What is needed: Find every line below where the word "Open" occurs, then give how many you found and nothing else.

Pixel coordinate grounding data
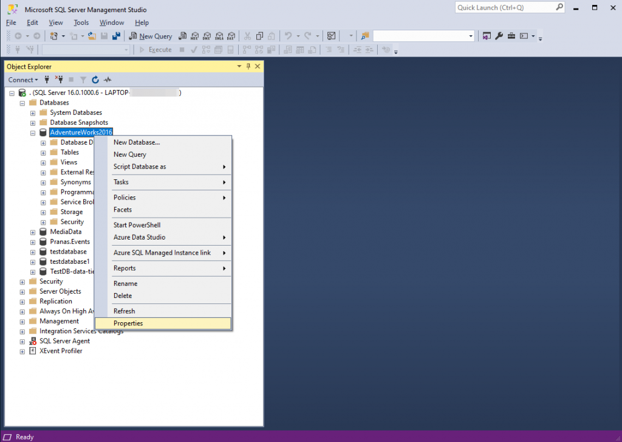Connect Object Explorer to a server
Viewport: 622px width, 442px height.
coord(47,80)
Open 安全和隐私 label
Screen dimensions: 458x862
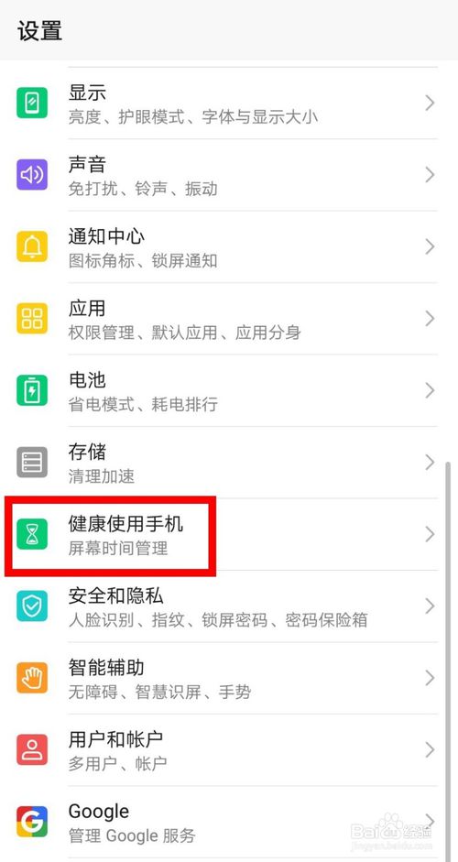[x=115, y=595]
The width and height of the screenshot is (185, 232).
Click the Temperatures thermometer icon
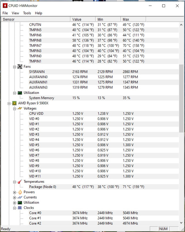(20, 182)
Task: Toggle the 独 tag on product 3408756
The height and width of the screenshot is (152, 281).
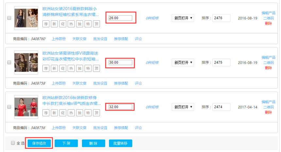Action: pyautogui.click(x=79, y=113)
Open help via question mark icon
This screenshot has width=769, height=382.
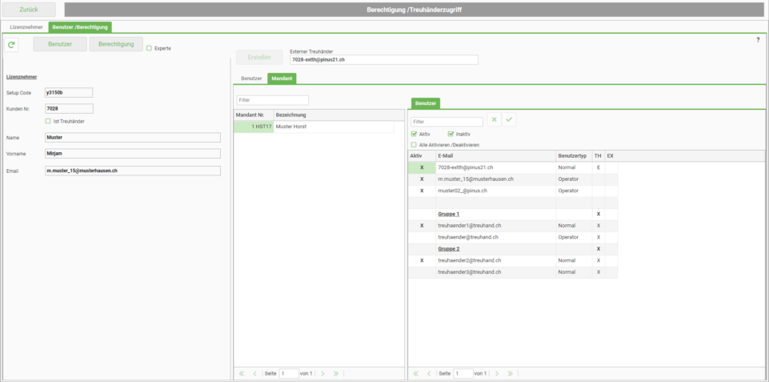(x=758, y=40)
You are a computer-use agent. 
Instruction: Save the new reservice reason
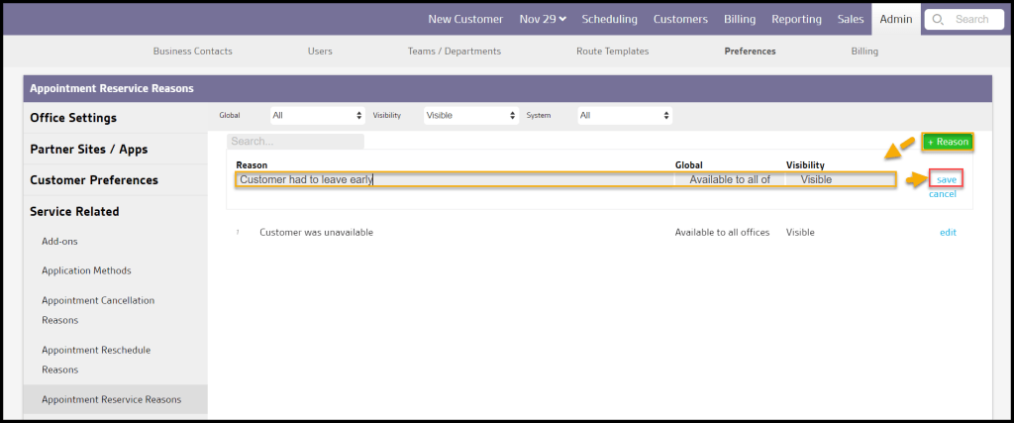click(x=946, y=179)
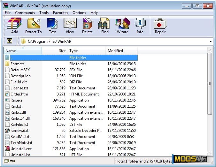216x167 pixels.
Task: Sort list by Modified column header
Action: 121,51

Task answer: 2